We’ve seen some life in the judiciary, much to the new president’s consternation.

When will we see some life out of the legislative branch — you know, doing stuff rather than just saying stuff?

I know they’re out of practice. And I know that a lot of the stuff they would do would be stupid — like repealing Obamacare without replacing it with something that actually leads to at least as many people having good coverage. But hey, “stupid” is relatively, and they can’t possibly look as bad on that score as the executive branch — can they?

26 thoughts on “I’m worried poor ol’ Trump’s going to wear himself out

  1. Lynn Teague

    Usually there are complaints about Congress passing bills they haven’t read and don’t understand. Now we’re to believe that Trump didn’t read and fully understand his executive orders, especially the one about Bannon on the NSC.

    The worst part is that in Trump’s case, this explanation seems to have been offered by his allies to suggest that this is an adequate excuse for his signing something that is very unfortunate. Similarly, we are told that his rudeness and ill humor in his conversation with the Australian Prime Minister was because he was tired at 5:30, at the end of a long day. Sorry, these are not legitimate excuses for a president who is doing very damaging things, nationally and internationally. Presidents are supposed to be stronger and more competent than that.

    Reply
  2. Bryan Caskey

    Let’s see: According to a quick search of the database at congress.gov, the following legislation has passed both chambers:

    1. S.84 — A bill to provide for an exception to a limitation against appointment of persons as Secretary of Defense within seven years of relief from active duty as a regular commissioned officer of the Armed Forces. (This is now a law, having been signed by the President.)
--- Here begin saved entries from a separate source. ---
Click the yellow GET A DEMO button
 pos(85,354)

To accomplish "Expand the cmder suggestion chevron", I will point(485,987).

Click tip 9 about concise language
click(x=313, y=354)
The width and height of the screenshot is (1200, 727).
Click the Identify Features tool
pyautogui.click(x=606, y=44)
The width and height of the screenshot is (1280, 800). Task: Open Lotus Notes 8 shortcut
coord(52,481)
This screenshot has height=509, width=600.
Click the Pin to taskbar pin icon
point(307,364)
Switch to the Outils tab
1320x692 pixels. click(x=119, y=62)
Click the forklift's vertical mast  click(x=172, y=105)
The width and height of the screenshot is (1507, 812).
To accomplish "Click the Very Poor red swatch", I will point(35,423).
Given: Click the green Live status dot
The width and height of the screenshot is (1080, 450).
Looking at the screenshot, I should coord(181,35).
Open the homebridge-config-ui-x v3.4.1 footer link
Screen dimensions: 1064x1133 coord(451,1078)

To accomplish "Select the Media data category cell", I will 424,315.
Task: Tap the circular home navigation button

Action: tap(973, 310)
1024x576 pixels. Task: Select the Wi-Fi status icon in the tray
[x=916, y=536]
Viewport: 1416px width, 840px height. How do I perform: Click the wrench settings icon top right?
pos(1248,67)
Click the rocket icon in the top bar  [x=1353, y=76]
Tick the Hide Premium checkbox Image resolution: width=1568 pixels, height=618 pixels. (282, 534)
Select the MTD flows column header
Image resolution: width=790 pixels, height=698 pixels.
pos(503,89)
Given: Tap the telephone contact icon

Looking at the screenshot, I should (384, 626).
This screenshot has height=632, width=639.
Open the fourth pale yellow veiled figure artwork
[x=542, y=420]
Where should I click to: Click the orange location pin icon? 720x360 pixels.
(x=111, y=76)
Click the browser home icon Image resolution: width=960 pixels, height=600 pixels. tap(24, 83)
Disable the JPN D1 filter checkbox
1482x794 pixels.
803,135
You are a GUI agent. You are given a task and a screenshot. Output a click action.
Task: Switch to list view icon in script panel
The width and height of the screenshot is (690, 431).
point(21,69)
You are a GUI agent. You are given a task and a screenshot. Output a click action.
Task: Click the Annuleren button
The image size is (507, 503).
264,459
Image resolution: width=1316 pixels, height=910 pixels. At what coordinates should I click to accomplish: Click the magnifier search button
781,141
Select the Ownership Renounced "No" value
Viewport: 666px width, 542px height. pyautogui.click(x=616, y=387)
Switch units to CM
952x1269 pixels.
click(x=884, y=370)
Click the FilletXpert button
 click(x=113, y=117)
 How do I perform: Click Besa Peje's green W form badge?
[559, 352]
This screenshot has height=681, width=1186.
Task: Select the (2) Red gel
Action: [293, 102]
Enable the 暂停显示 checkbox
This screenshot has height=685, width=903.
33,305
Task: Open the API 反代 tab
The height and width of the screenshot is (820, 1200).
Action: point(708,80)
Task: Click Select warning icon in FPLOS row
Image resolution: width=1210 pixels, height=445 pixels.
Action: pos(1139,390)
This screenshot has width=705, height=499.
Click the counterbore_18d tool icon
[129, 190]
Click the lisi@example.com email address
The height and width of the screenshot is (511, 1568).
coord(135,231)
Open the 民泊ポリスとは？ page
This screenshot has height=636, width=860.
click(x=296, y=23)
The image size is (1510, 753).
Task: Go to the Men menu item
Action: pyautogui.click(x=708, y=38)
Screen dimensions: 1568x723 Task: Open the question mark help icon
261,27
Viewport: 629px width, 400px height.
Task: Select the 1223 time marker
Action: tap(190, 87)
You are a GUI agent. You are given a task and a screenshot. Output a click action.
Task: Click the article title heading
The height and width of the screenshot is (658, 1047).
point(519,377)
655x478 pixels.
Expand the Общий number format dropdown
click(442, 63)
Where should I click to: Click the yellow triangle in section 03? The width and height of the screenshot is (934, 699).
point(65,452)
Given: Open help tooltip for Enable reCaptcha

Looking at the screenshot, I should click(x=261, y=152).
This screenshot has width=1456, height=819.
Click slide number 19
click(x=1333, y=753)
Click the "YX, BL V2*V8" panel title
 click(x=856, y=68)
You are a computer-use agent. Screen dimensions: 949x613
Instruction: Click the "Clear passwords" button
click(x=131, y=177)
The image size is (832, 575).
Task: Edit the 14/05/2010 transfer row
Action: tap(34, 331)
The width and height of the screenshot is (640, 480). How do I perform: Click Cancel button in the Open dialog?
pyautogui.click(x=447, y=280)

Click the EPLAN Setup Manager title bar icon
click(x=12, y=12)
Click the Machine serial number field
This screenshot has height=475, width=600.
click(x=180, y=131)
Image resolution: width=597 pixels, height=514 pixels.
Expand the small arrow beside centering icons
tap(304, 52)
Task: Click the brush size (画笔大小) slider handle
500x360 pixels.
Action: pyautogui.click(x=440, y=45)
    2. 4. H.J.Res.38 — Disapproving the rule submitted by the Department of the Interior known as the Stream Protection Rule. (No idea what this is, and it has yet to be sent to the President, but I assume it will be.)

    3. H.J.Res.41 —Providing for congressional disapproval under chapter 8 of title 5, United States Code, of a rule submitted by the Securities and Exchange Commission relating to “Disclosure of Payments by Resource Extraction Issuers”. (No idea what this is, and it has yet to be sent to the President, but I assume it will be.)

    4. H.R.39 — Tested Ability to Leverage Exceptional National Talent Act of 2017 or the TALENT Act of 2017. (Signed by the President and now a law.)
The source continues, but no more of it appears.